Jasminy felt her blood run cold.
A war-griffon. A trained beast that would charge trolls, ogres, undead, and lesser demons. It had retreated from something small enough to fit inside a helmet. Not because Ciel was strong. Because the mark was.
“Capture it,” one of the hooded men said.
Jasminy turned, but the spell had already begun. Chains of pale-gold light erupted from the ground around Ciel. They wrapped around his body, his wings, his limbs, and the golden thread above his head. Ciel struggled once, and the chains cracked.
Several soldiers stepped back.
The pressure in the air deepened. For a heartbeat, Jasminy felt something watching from very far away. Many eyes. A vast grief. A mother’s rage, sleeping beneath distance.
Then the feeling faded.
The chains tightened.
Ciel fell silent.
The child he had protected was dragged away by another kobold, but by then the battle was already lost. The kobolds who remained at the barricades were crushed. Those who surrendered were bound. Those who kept fighting were cut down. A few escaped through hidden paths leading deeper into the forest, but not many.
Jasminy ordered her soldiers not to pursue too far.
“Let them go,” she said.
One of the hooded men looked at her in disbelief. “They will warn the unknown monsters.”
“Yes,” Jasminy replied. “And if those monsters truly exist, I would rather they hear of this from terrified survivors than discover a silent massacre and assume we tried to hide it.”

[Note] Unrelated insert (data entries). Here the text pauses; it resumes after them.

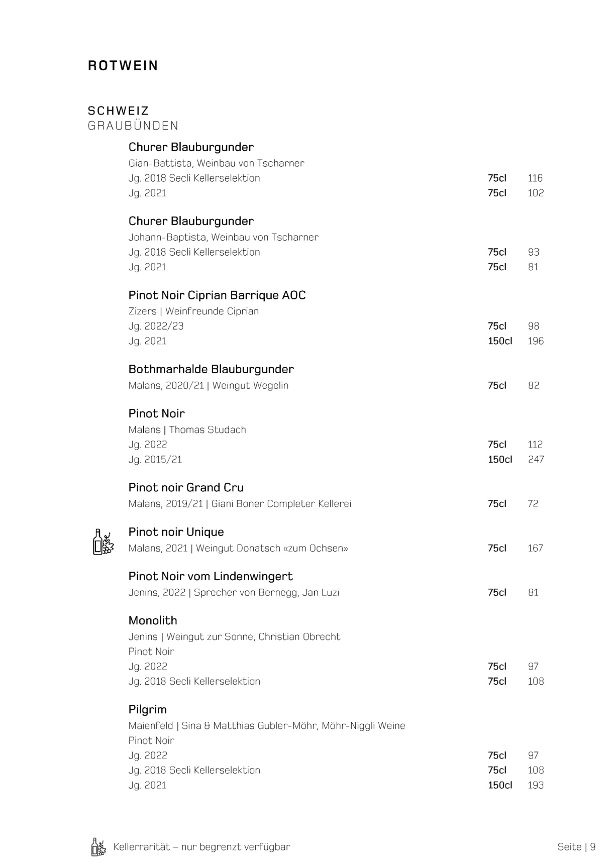This screenshot has width=614, height=868.
Task: Click the price 167 for Pinot noir Unique
Action: pyautogui.click(x=535, y=549)
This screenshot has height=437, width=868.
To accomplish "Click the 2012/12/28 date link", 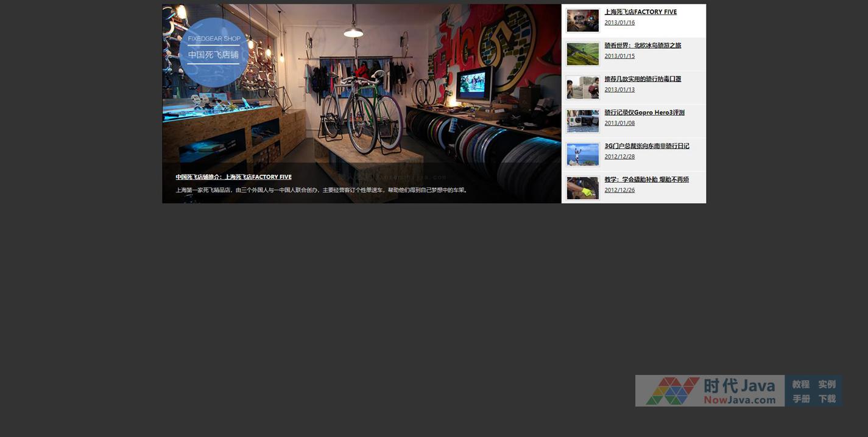I will [x=619, y=156].
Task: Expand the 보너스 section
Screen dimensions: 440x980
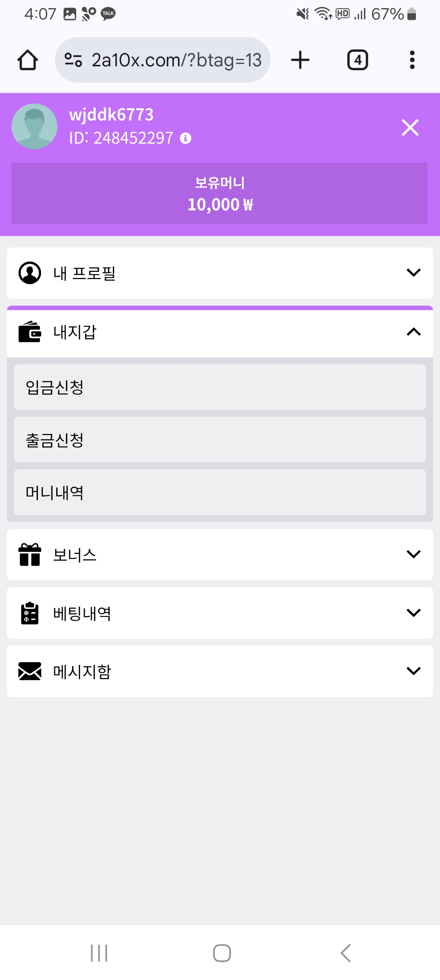Action: click(x=220, y=555)
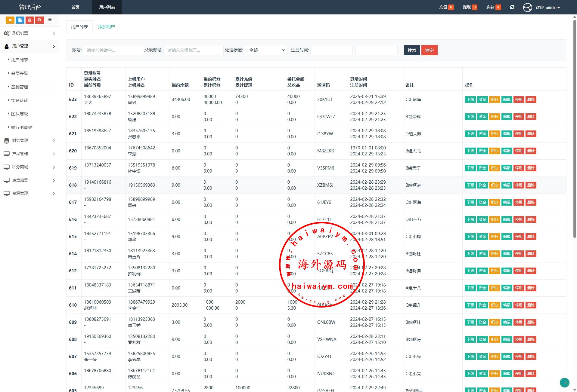Click the 账号 keyword input field
Screen dimensions: 577x392
[113, 50]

He did not like the answer, but he obeyed.
When the fighting ended, the village was no longer a village. The wooden gate had been destroyed. Two houses burned. One side of the fence had collapsed. The trench line was filled with broken stakes, blood, and bodies. The smell of smoke mixed with wet soil and opened flesh.
The kobolds had lost badly. Most were dead, unconscious, or bound in golden restraints. The black-furred leader still lived, though barely. The female kobold was alive as well, but her legs were bleeding from where she had fought against the spell binding her. Both tried to reach Ciel whenever they regained enough strength to move. Neither succeeded.
Ciel floated inside a small cage of light, suspended above the ground like a captured lantern. He looked dimmer now. The white patches across his body were faint, and the golden thread above his head had been forced downward, coiled unnaturally inside the cage. The pressure around him remained, but weaker. Almost tired.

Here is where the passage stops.